Auf der anderen Seite hat sich seit dem Coming-Out von Thomas Hitzlsperger 2014 kein aktiver oder ehemaliger Profi mehr geoutet, was aufzeigt, dass die letzten Jahre in diesem Bereich nicht wirklich fortschrittlich waren und die eben genannten Kampagnen halt doch mehr an der Oberfläche kratzen.
Wie nimmst du bei dem Thema die Fans wahr? Es wird ja oft gesagt, dass Fans ein großes Problem sind und Spieler*innen Angst vor den Reaktionen der Fans haben.

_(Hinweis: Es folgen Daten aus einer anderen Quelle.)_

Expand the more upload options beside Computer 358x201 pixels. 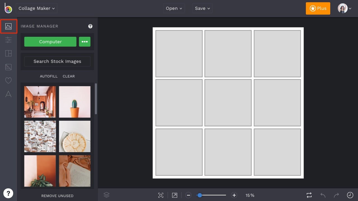pos(85,42)
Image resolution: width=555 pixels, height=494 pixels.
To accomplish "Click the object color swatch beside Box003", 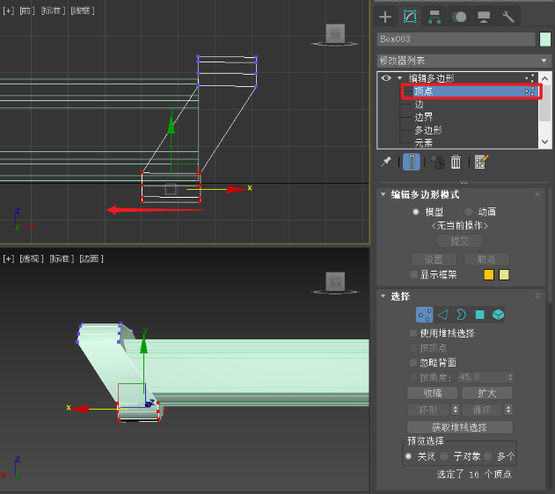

Ich kann die Angst vor der Reaktion der Fans schon nachvollziehen. Es ist nicht unwahrscheinlich, dass einige Stadionbesucher*innen ihren Unmut äußern werden und es Shitstorms im Internet geben wird. Meine Vermutung ist aber, dass sich ein Großteil der Fans schützend vor die Spieler*innen stellen würde und die anderen Stimmen dann nach einiger Zeit verstummen. Es hängt sicher auch vom Verein und seinem Umfeld ab. Bei Tennis Borussia mache ich mir dahingehend z.B. überhaupt keine Sorgen und erwarte vielmehr positive Resonanz, sollte es zu einem Coming-Out kommen.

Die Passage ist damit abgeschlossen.